We overestimate our knowledge, we overestimate loss & negativity, and we trust our personal experience more than measured reality. I think we often put a lot of truck into “know-how,” and for many things it is handy to trust in your know-how. It’s a waste of cognitive resources to effectively re-learn to drive every time you’re behind the wheel. It’s especially a waste of time to not trust yourself to walk properly. These are small skills we’ve developed over years, and can largely trust our unconscious mind to handle. However, we’re still grossly susceptible to seeing others do things they’re good at, and assuming it’s easy, a manifestly irrational belief.

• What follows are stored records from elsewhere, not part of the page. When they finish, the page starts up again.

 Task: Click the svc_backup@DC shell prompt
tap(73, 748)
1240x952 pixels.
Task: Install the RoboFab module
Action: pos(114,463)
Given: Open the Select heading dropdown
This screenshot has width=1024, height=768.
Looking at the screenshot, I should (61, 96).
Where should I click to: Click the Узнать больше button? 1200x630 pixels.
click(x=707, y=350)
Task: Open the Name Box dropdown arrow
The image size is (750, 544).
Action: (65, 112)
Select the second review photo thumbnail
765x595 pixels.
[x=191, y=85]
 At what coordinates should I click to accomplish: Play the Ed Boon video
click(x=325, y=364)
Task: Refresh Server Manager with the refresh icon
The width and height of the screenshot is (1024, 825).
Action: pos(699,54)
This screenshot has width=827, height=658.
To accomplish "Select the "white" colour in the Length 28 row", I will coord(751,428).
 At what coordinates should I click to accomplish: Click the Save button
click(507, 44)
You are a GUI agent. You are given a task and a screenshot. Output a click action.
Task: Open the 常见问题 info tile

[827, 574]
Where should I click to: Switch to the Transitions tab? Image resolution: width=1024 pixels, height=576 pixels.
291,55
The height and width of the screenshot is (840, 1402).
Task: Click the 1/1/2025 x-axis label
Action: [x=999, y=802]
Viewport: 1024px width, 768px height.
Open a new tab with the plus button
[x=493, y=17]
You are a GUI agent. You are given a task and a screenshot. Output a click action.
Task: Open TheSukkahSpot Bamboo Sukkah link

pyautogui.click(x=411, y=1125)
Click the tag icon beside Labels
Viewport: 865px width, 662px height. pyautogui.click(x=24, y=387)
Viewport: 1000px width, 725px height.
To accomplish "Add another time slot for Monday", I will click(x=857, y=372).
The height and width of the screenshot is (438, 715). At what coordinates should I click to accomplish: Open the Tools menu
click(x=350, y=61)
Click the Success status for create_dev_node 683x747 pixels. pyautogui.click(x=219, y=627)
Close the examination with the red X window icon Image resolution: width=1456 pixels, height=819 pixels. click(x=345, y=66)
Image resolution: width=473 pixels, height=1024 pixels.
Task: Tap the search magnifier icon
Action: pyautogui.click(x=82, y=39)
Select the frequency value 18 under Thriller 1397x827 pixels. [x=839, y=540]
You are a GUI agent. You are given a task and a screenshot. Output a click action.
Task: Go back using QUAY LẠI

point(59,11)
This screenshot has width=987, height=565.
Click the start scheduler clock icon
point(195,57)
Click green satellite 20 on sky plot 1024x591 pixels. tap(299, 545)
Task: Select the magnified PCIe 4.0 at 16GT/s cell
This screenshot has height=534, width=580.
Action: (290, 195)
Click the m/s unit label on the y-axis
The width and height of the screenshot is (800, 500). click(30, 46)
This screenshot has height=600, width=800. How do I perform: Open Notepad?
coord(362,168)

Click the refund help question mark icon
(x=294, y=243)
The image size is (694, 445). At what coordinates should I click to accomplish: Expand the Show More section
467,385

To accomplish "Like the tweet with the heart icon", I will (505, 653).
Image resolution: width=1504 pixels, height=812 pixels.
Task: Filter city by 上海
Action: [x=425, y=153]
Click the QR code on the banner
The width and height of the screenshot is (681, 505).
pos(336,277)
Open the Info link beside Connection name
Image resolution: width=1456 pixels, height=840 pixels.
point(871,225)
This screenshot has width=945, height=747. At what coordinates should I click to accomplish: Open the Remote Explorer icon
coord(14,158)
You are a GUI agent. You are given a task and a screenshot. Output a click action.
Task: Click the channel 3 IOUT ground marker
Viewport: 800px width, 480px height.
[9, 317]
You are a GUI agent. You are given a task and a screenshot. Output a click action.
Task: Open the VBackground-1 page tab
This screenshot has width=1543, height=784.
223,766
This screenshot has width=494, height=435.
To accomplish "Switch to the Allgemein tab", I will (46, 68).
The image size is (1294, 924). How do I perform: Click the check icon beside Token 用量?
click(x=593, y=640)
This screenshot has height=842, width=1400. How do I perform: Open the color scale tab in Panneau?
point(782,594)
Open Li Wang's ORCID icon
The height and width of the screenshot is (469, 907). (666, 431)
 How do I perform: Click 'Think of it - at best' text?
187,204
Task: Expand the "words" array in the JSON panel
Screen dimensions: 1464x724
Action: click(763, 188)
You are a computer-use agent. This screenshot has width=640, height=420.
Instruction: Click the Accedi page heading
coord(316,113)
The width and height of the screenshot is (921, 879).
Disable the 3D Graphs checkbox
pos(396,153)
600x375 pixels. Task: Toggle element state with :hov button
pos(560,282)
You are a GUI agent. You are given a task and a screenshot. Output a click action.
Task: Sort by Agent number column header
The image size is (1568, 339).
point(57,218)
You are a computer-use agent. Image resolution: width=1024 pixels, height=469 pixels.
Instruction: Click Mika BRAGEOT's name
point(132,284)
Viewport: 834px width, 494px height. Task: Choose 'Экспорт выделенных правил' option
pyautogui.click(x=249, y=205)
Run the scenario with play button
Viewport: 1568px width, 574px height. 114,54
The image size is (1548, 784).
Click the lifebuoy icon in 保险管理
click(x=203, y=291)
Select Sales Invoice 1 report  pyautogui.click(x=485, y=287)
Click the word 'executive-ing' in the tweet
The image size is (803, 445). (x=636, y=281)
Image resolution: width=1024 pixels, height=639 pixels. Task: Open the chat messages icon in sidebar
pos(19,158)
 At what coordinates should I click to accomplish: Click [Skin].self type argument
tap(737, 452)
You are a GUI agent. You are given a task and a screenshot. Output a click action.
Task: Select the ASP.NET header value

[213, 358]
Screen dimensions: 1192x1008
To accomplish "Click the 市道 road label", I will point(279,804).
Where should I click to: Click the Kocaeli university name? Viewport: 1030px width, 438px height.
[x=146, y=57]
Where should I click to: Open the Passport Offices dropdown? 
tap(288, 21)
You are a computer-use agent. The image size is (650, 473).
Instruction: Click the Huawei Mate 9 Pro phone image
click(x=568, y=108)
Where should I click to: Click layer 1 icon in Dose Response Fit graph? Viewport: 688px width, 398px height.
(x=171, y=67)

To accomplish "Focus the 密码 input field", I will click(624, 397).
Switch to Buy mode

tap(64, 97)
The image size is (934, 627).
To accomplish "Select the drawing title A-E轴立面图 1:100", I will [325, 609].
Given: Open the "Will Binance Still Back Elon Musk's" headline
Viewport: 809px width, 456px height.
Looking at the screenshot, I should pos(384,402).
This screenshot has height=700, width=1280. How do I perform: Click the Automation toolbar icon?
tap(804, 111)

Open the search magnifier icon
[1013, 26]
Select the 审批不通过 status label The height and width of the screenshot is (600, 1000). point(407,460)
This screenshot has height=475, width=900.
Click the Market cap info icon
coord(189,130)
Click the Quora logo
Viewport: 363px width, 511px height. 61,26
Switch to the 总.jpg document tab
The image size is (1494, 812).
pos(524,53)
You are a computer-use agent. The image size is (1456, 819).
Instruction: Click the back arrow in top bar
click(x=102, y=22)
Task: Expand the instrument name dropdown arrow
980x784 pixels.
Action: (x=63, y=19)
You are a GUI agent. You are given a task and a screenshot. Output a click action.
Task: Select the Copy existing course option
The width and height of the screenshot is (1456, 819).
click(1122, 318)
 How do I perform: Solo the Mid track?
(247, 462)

This book was nakedly political at times (and I’m not complaining—I’m happy to see some anti-vax arguments exposed for their irrationality) because so many of these biases occur in our political spheres. This is a both-sides irrationality though because it’s a human irrationality. I think one thing future generations (while they’re dying off from climate change) will reflect on is the effect of media on politics. It would be foolish not to attribute the “polarization” of political factions to the irrationality news media coddle. News aggregate sites (e.g. Google News, Facebook, Twitter, TikTok, YouTube) hinge on algorithms created to keep your attention, and what keeps our attention is increasingly extreme variations on our fascinations. Obviously, not all these sites are primarily news aggregate sites, but because they contain political discourse they become a source of “news” for most people. These sites play to our biases (especially the irrational ones) in order to keep us returning to the app, no matter the real-life ramifications. Yet because they consider themselves a service, not a town square, they conservatively police the discourse. They’ll block the manifestly dangerous sometimes, but 1. this is inconsistent and 2. this is a stopgap measure that doesn’t engage the environment requiring a stopgap in the first place.

If I’ve learned anything from this book, it’s to never trust my (over)confidence. We know a lot less than we convince ourselves we do. It’s better to accept ignorance and open oneself to learning than to stubbornly insist on our own rationality & intellect.
… (més)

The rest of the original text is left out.